> [EXERCISE DIRECTIONS]: Two lines in the data below mark the range: the one with "This screenshot has width=1972, height=1152." and the one with "Task: Expand the". Return both, along with every line between them, exactly.

[Source records]
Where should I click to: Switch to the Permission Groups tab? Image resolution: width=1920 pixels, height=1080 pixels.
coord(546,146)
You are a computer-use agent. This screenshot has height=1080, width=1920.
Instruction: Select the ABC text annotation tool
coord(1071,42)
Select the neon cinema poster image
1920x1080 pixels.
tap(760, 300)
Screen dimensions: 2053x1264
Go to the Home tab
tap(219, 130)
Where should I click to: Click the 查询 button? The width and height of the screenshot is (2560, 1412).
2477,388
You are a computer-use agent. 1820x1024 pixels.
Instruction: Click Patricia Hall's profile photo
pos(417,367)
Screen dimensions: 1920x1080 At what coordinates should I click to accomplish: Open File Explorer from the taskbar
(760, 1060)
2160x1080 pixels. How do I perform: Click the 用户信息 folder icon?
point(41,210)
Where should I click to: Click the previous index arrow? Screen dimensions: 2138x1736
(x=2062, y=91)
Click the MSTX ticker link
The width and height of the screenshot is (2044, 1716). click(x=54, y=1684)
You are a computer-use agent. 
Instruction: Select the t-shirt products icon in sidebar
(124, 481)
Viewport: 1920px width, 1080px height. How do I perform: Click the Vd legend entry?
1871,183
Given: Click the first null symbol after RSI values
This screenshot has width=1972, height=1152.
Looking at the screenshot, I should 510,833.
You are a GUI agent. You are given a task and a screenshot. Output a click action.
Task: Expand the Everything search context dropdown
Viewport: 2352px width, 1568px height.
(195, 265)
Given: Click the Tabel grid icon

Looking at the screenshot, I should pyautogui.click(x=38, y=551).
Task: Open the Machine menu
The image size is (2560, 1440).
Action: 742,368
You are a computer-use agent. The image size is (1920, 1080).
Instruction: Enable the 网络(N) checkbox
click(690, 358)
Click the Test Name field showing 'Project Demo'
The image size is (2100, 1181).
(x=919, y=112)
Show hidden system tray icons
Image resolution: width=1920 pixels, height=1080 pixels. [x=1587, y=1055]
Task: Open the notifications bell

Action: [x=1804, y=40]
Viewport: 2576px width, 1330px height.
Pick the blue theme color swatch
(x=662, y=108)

> [ANSWER TO THE PROBLEM]:
This screenshot has width=1972, height=1152.
Looking at the screenshot, I should 510,833.
You are a GUI agent. You are given a task and a screenshot. Output a click action.
Task: Expand the Everything search context dropdown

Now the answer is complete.